FutureFuel Corporation is a developer and producer of chemicals and biofuels. It is listed on the New York Stock Exchange, with symbol FF.

==History==
In 2005 the company was founded in Clayton, Missouri as Viceroy Acquisition Corp., a Special-purpose acquisition company. In 2006 Viceroy acquired a plant in Batesville, Arkansas from Eastman Chemical and subsequently changed its name to FutureFuel. Lee Mikles was CEO from 2006 until 2013. Since 2013 Tony Novelly has been chairman and CEO.

== Operations ==
The company operates in two segments: chemicals and biofuels.
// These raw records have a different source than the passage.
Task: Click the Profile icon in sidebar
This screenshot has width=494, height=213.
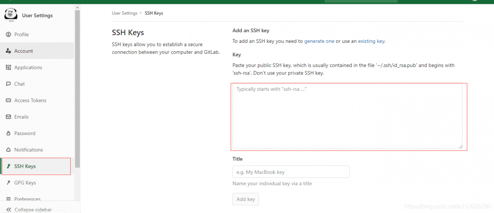Action: [8, 34]
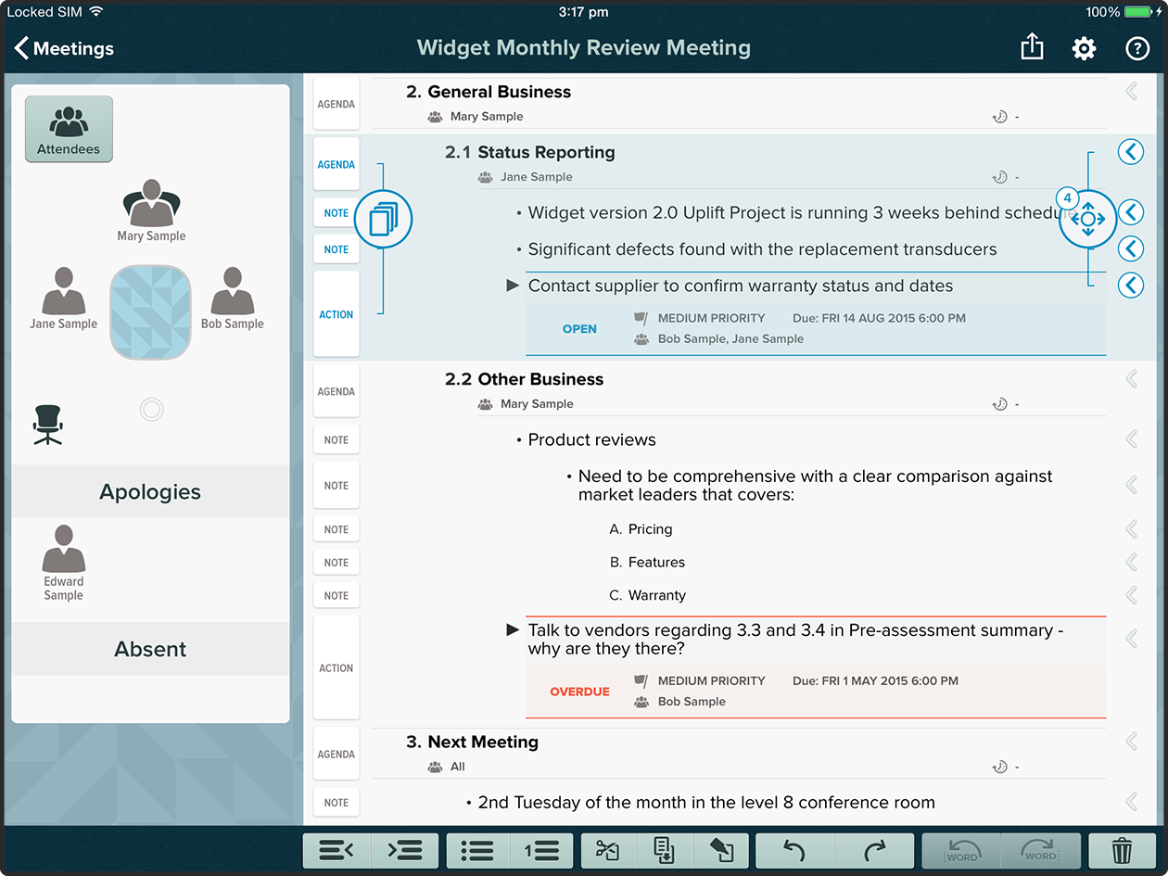Toggle the Attendees panel button
The image size is (1168, 876).
tap(69, 129)
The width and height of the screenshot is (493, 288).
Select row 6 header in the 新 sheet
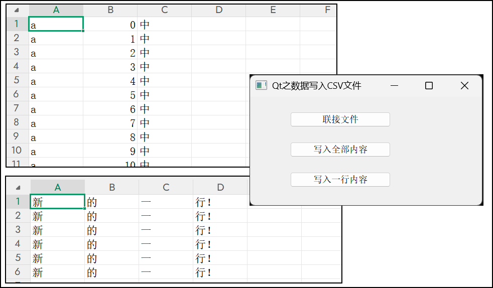click(18, 272)
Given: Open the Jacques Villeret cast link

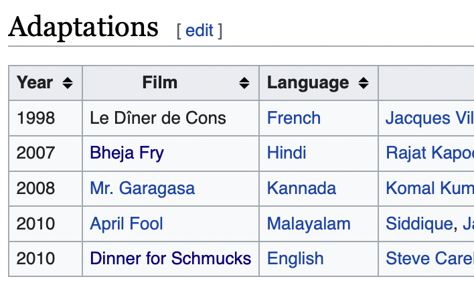Looking at the screenshot, I should pos(428,118).
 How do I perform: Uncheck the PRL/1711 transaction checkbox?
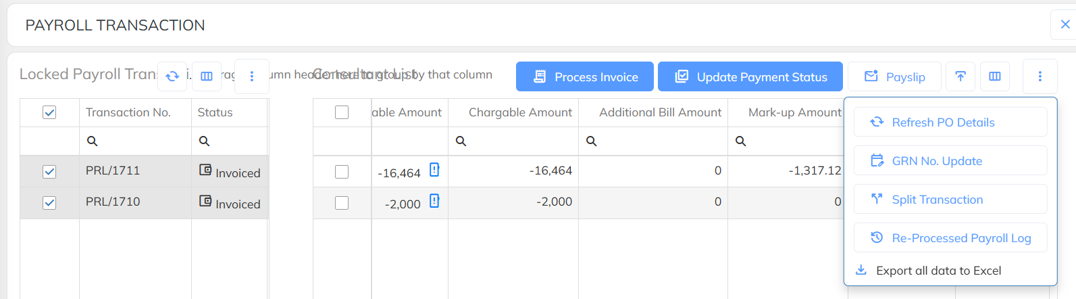click(x=49, y=172)
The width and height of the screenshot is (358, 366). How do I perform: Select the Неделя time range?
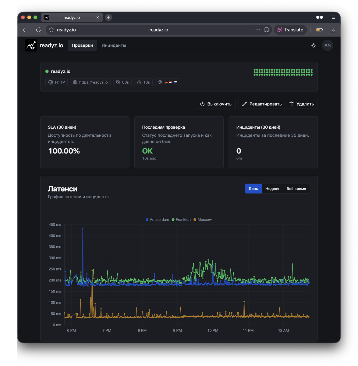click(x=272, y=189)
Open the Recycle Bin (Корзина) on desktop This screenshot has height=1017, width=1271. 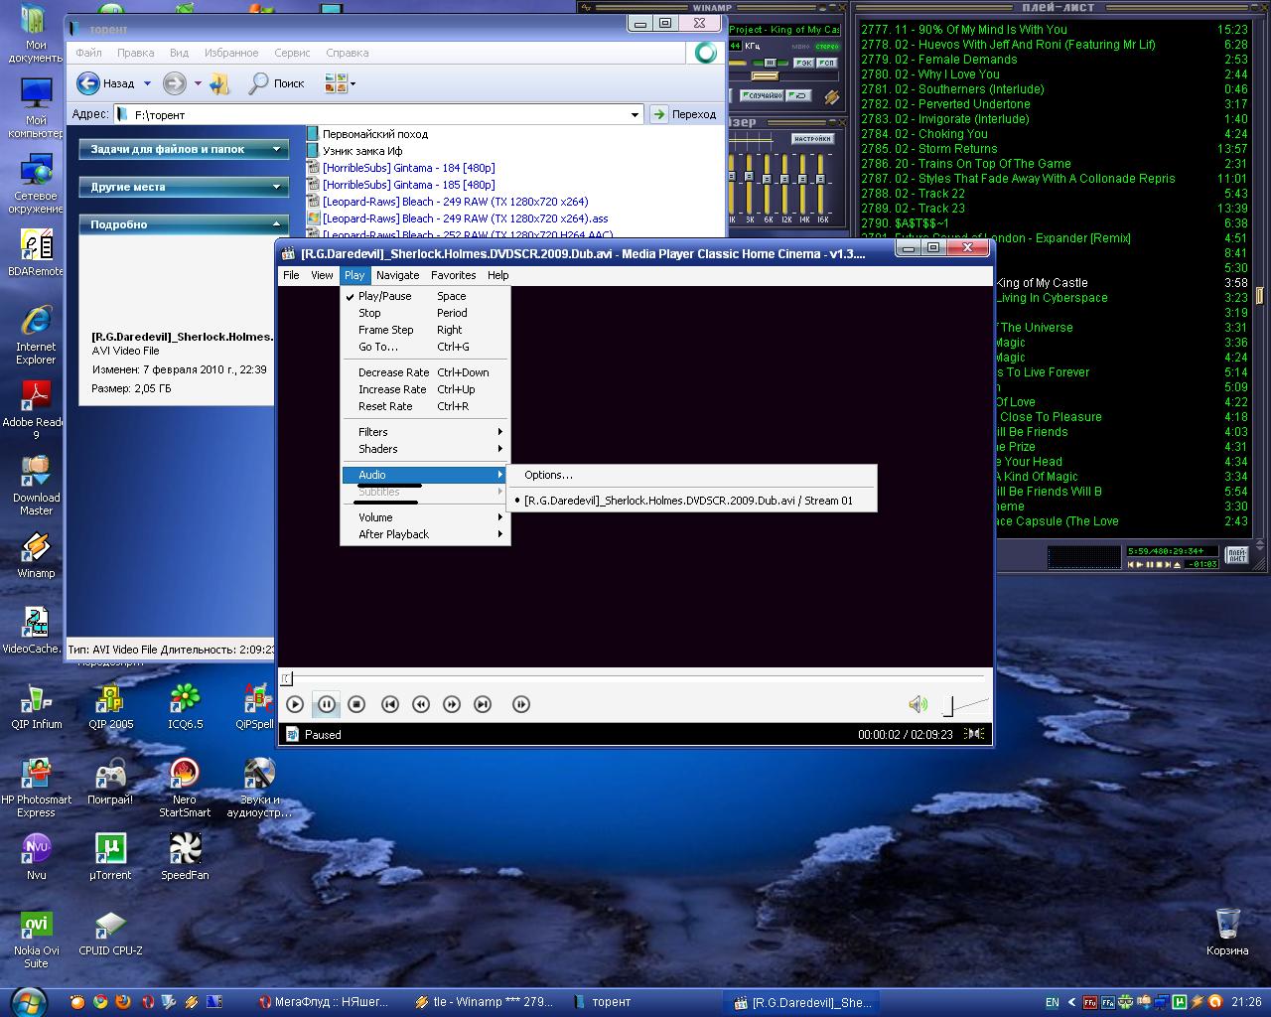[x=1227, y=924]

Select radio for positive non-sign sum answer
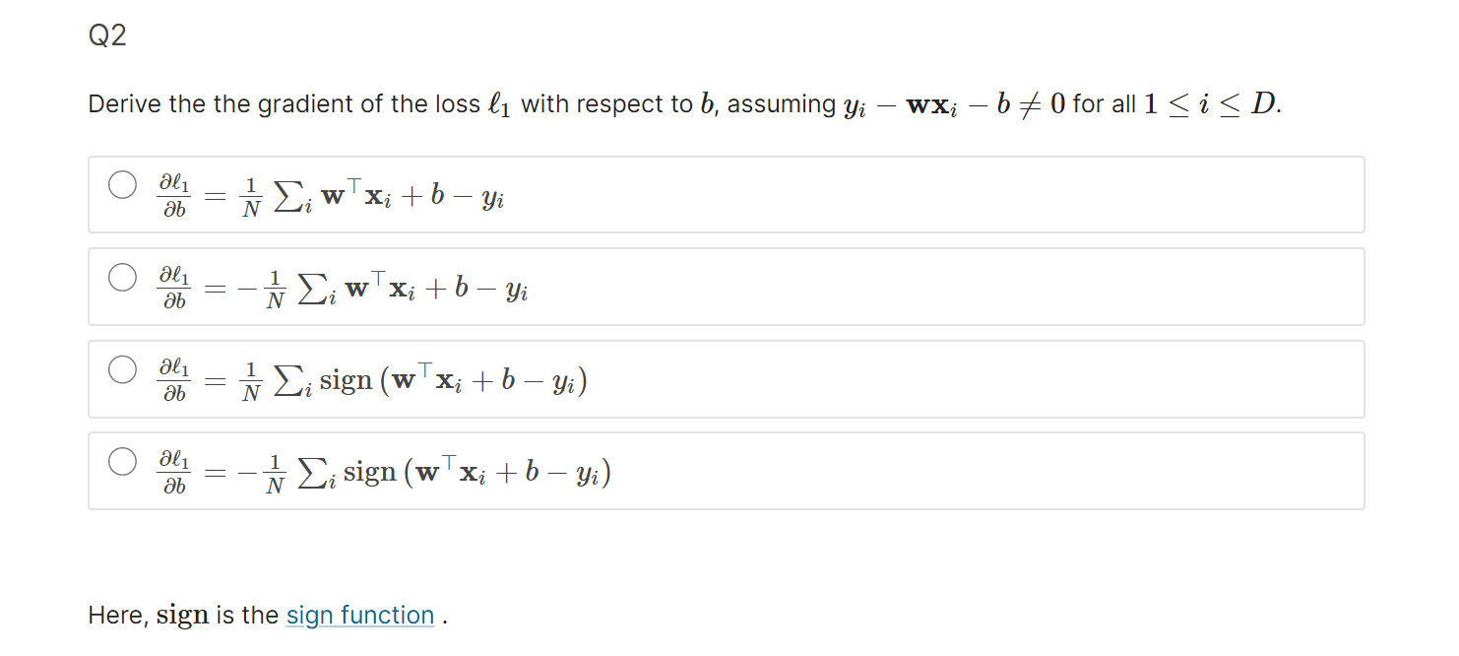click(122, 184)
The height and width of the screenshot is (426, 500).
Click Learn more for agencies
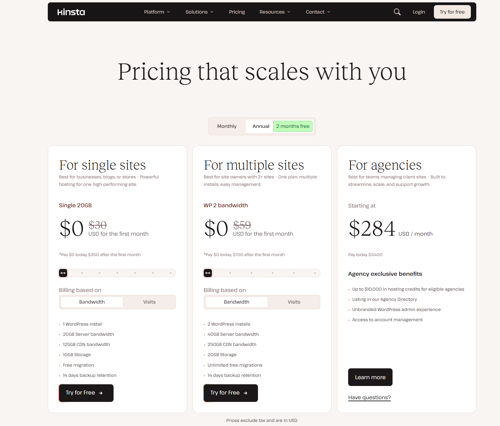pyautogui.click(x=370, y=377)
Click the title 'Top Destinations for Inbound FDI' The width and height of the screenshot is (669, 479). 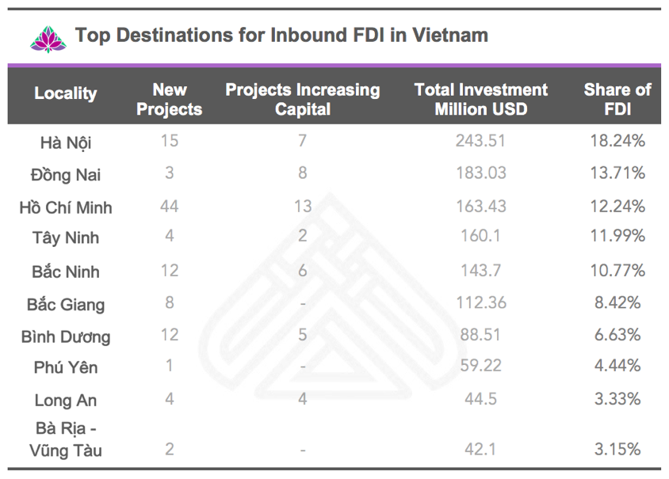pos(281,36)
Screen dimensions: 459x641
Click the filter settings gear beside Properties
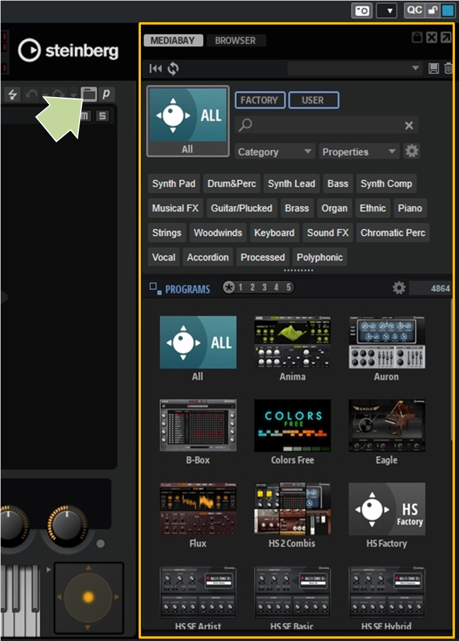(x=412, y=151)
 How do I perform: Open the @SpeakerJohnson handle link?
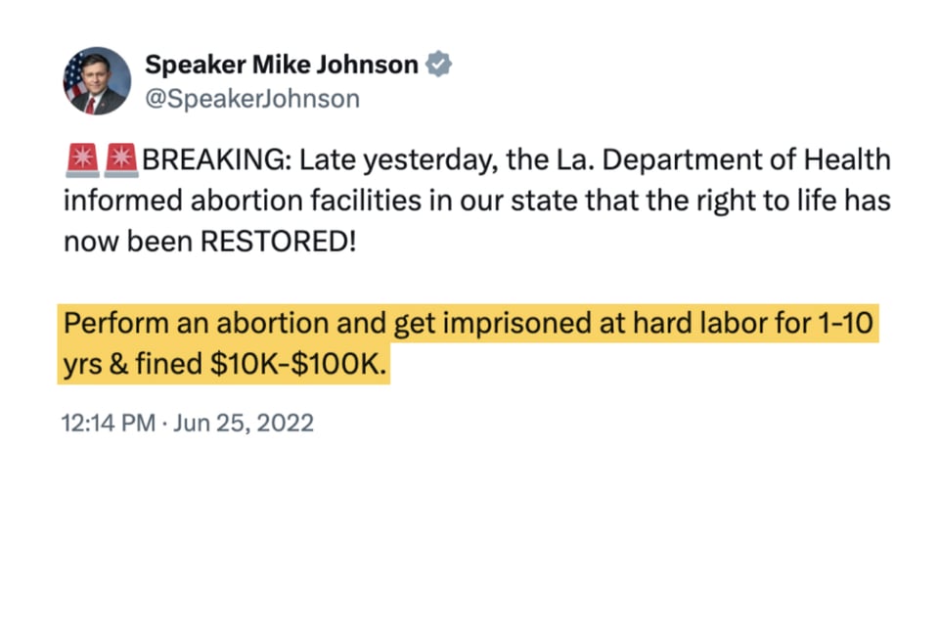[252, 99]
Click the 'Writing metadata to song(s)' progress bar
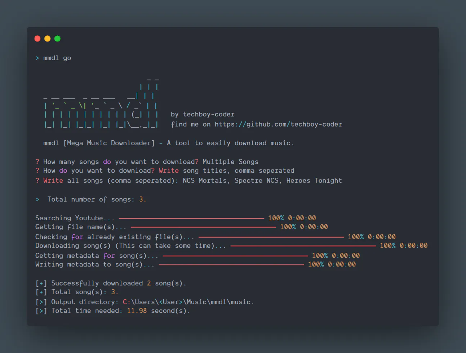 click(x=231, y=265)
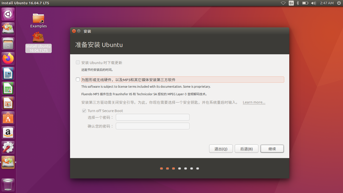This screenshot has height=193, width=343.
Task: Click the Amazon launcher icon
Action: pos(8,133)
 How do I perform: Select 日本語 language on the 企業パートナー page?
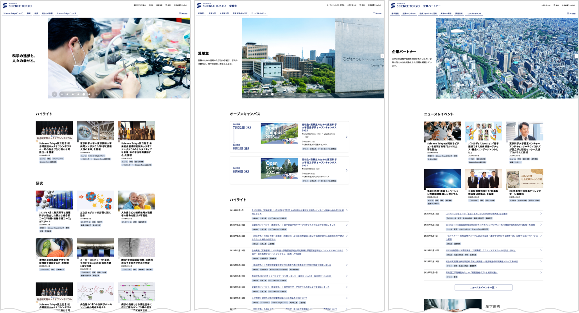pyautogui.click(x=566, y=5)
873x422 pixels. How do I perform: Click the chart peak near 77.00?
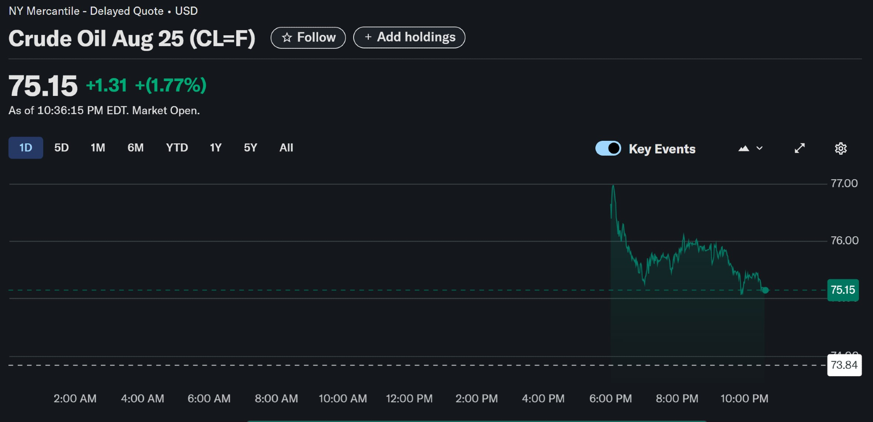tap(613, 187)
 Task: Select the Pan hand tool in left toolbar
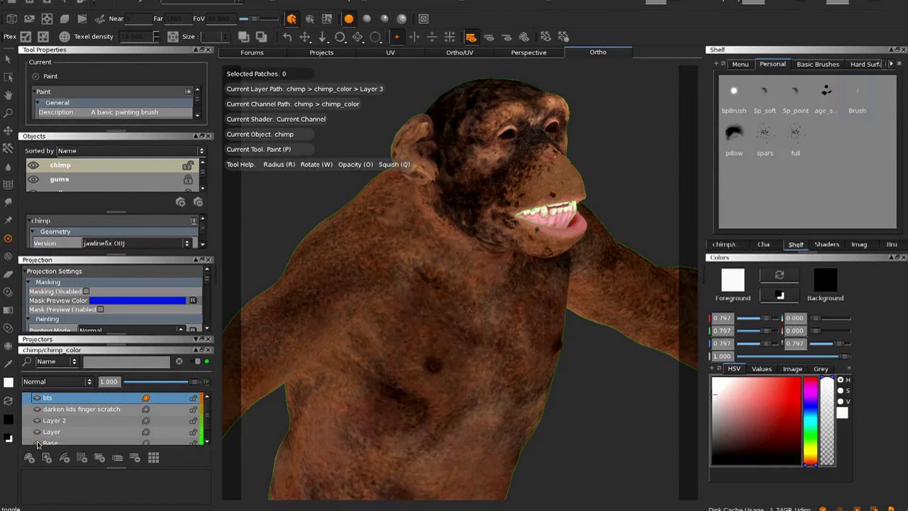point(9,94)
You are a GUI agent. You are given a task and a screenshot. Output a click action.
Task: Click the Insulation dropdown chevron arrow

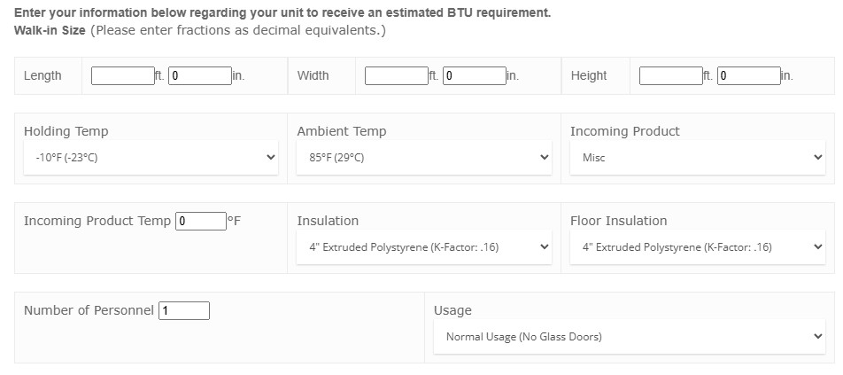click(x=544, y=247)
The company has a wholly owned subsidiary named FutureFuel Chemical Company, which develops various chemical products selling to third party customers. The chemical segment consists of two components, which are custom manufacturing that produce chemicals for specific customers, and performance multi-customer specialty chemicals. During 2011, about 50% of the company's revenue came from manufacturing specialty chemicals.

The biofuel segment mainly produce biodiesel, as well as petrodiesel. This operation segment is in central Arkansas, where the company owns 2,200 acres of land six miles southeast of Batesville, Arkansas.